In dairy plants and other food plants, process lines are used to conduct process fluids between upstream pumps, such as centrifugal pumps, and downstream devices of various sorts, such as spray heads, level controls, or other similar or dissimilar devices. The process fluids may be liquids, slurries, aerated liquids, or other substantially liquid, pumpable products, as exemplified by milk, other dairy products, and other food products.
Commonly, in such a plant, a cleaning cycle is employed, in which process lines are cleaned in place, drained, and purged with clean air. Thus, when such lines are returned to active service, such lines are empty of process fluids or other liquids. Therefore, as explained below, certain problems tend to arise when such lines are returned to active service.
Commonly, motor-driven pumps, such as centrifugal pumps, are used to pump process fluids through process lines at flow rates depending upon flow resistances of such lines, flow resistances of downstream devices, and other factors. One problem that tends to arise is that, if a centrifugal pump begins to pump a process fluid into a process line when the process line is empty of the process fluid or any other liquid, the process fluid tends to be initially pumped at a flow rate that is much higher than the flow rate associated with normal operation of the centrifugal pump. The motor driving the centrifugal pump is thus overloaded. These conditions of higher flow rate and pump motor overload tend to prevail until the process fluid fills the process line between the centrifugal pump and a downstream device.
Another problem arises because a line surge is produced when a process fluid is pumped into a process line when the process line is not filled with the process fluid. As a mass of the process fluid cannot be instantly decelerated when the mass reaches a downstream device or any prior restriction in the process line, and as a line surge tends to create abnormally high pressures in the process line, a line surge may damage the process line, the downstream device, line hangers, walls supporting such hangers, or associated equipment. The line surge problem is exacerbated when caustic cleaning solutions or hot food products leak unexpectedly from damaged equipment.

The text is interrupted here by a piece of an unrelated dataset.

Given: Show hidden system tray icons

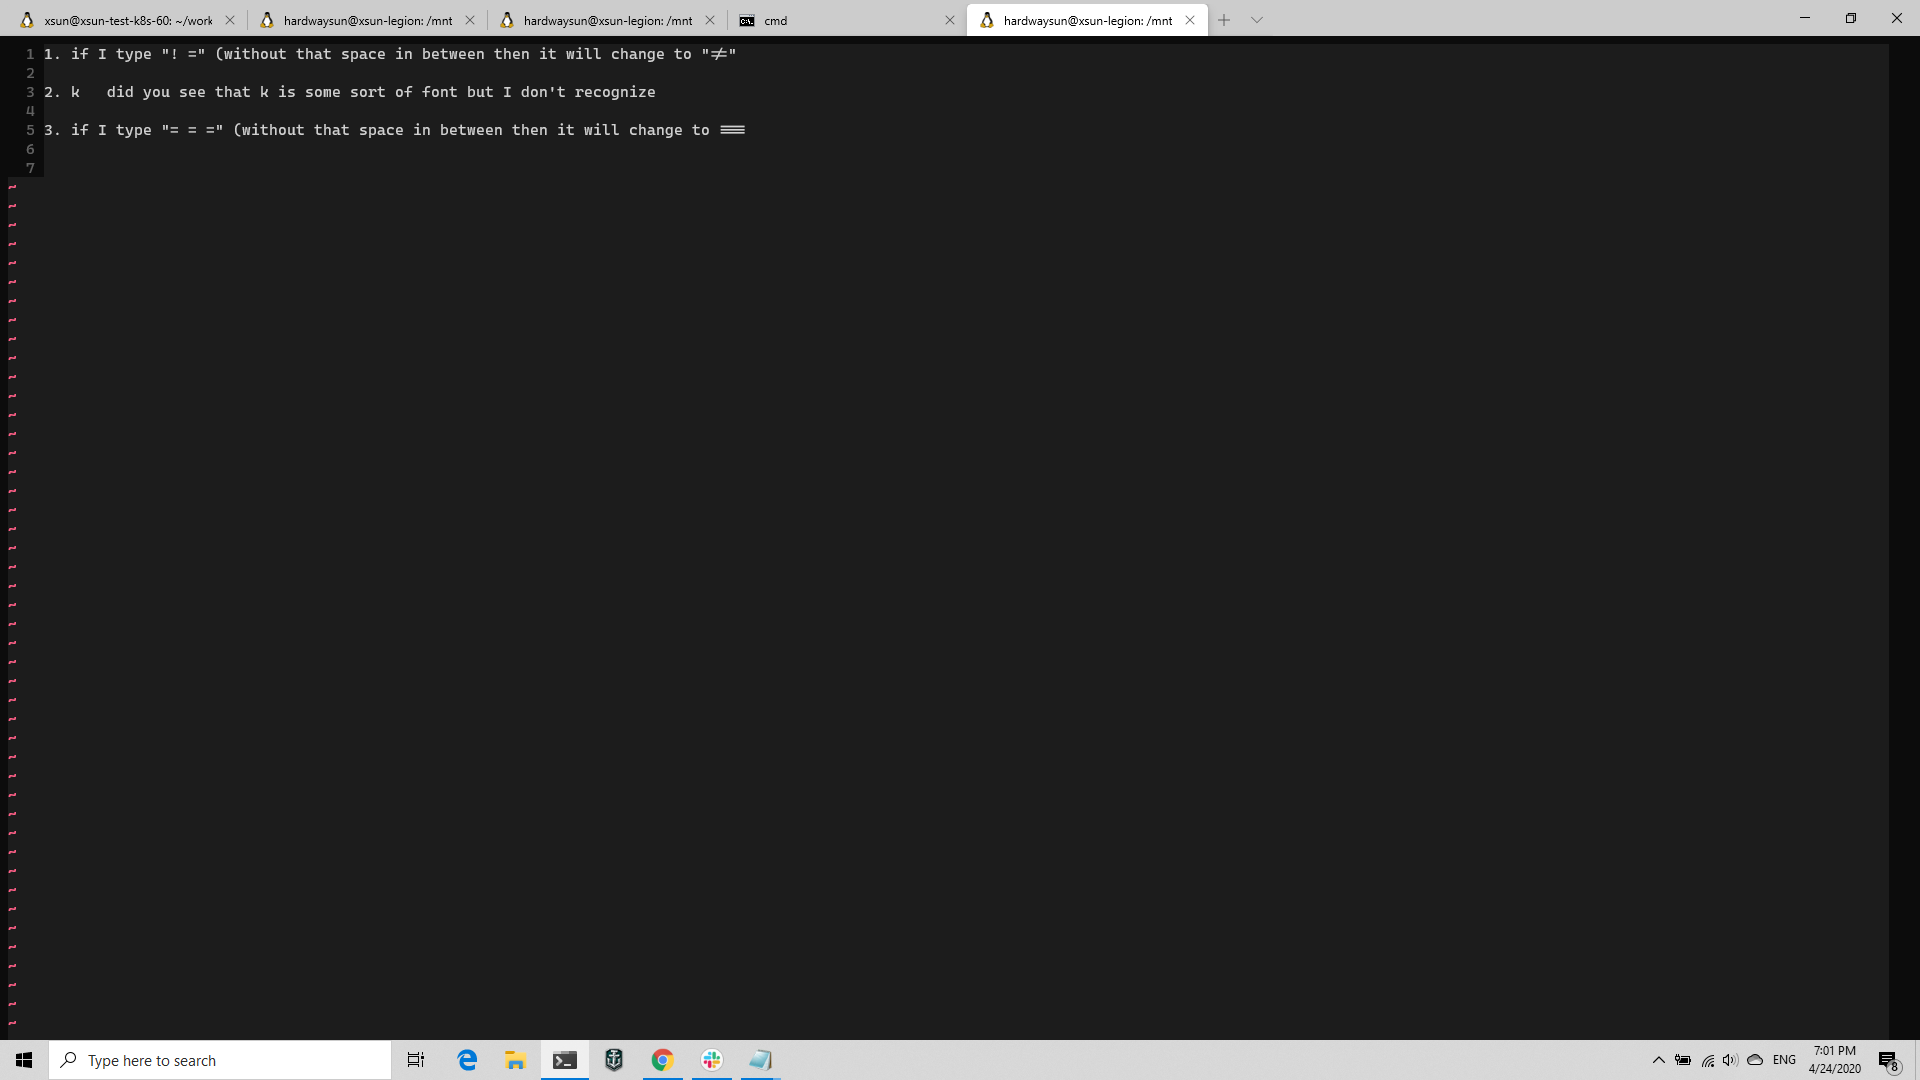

Prior efforts to alleviate these problems have taken three different approaches, which have proved to be very costly to implement. A first approach has been to install a system enabling a slow start (which may be also called a "soft" start) of a motor driving a centrifugal pump. A second approach has been to use a variable-speed motor to drive a centrifugal pump at a slower speed until the process fluid fills the process line and at a higher speed after the process fluid has filled the process line. A third approach has been to install a pneumatically powered valve with a positioner at a discharge end of a centrifugal pump. None of these approaches has proved to be entirely satisfactory.
Therefore, there has been a need, to which this invention is addressed, for a simpler, less costly approach to alleviating these problems, particularly but not exclusively in a dairy plant or another food plant where good sanitation is of paramount importance.